_Material shown_.
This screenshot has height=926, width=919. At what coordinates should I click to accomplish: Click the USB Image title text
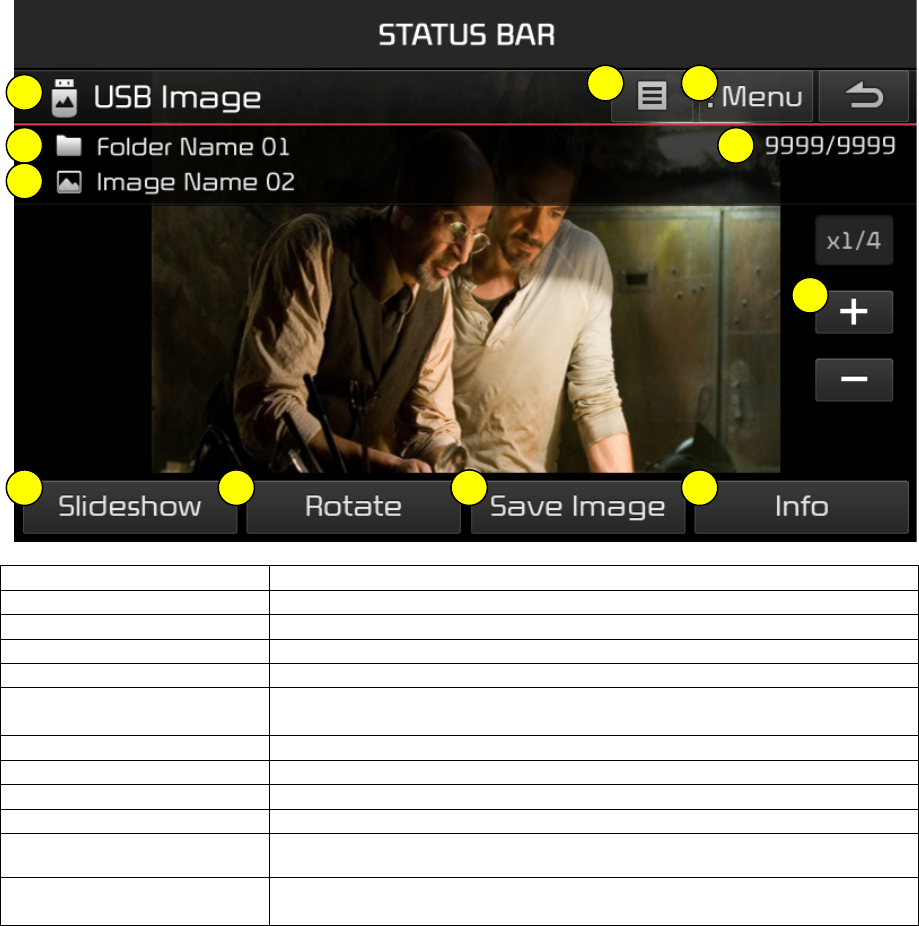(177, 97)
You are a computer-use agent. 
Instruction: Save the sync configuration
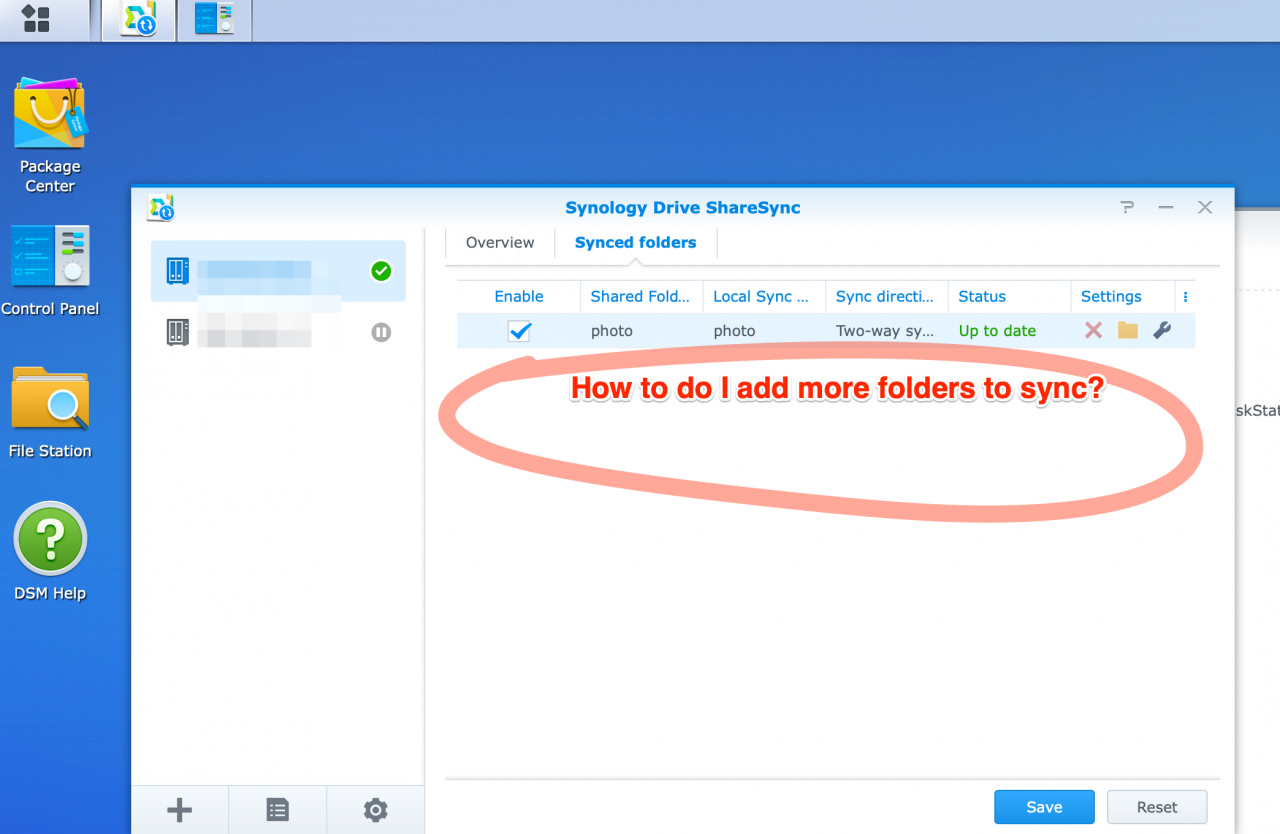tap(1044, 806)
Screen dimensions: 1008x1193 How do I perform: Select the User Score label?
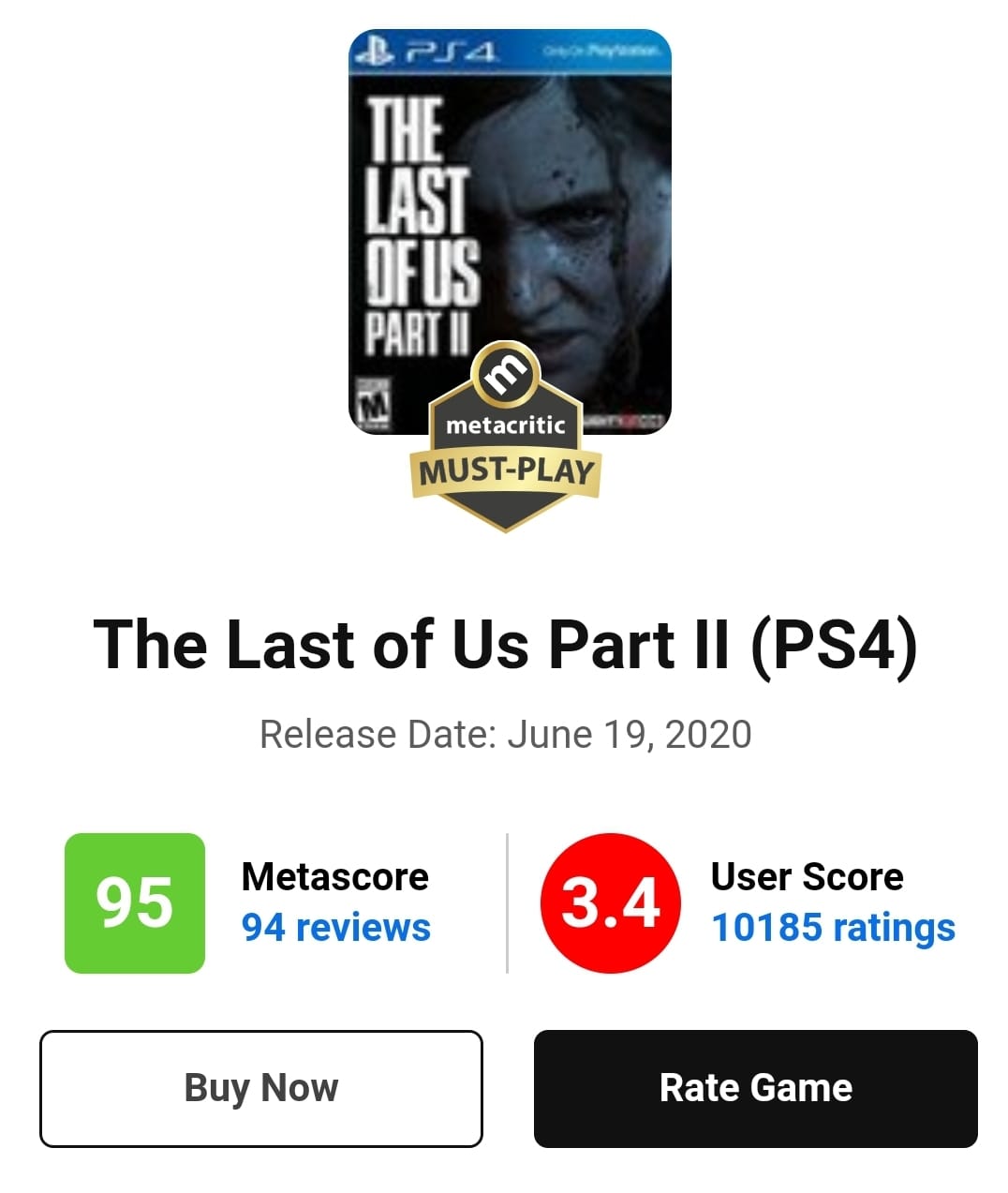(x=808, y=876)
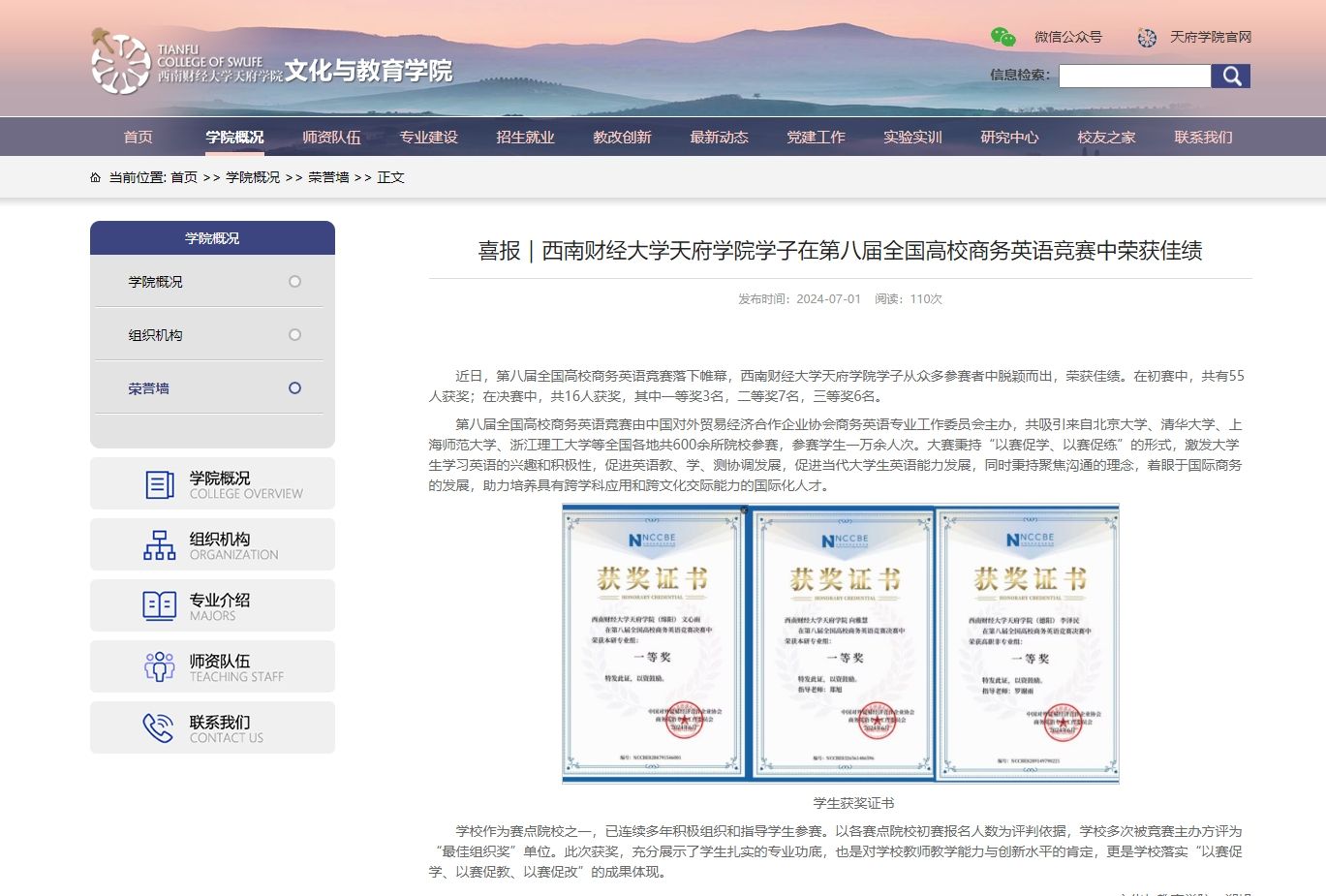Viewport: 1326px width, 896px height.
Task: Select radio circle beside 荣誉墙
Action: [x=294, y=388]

_Exercise details_. All of the material above is to be copied exactly, except for its images.

_Answer section_.
This screenshot has height=926, width=919. At what coordinates should I click to accomplish: Click the USB Image title text
(177, 97)
You are a computer-use agent. 
Instruction: Save the sync configuration
tap(1044, 806)
Screen dimensions: 1008x1193 How do I perform: Select the User Score label?
(x=808, y=876)
Viewport: 1326px width, 896px height.
Task: Select radio circle beside 荣誉墙
Action: [x=294, y=388]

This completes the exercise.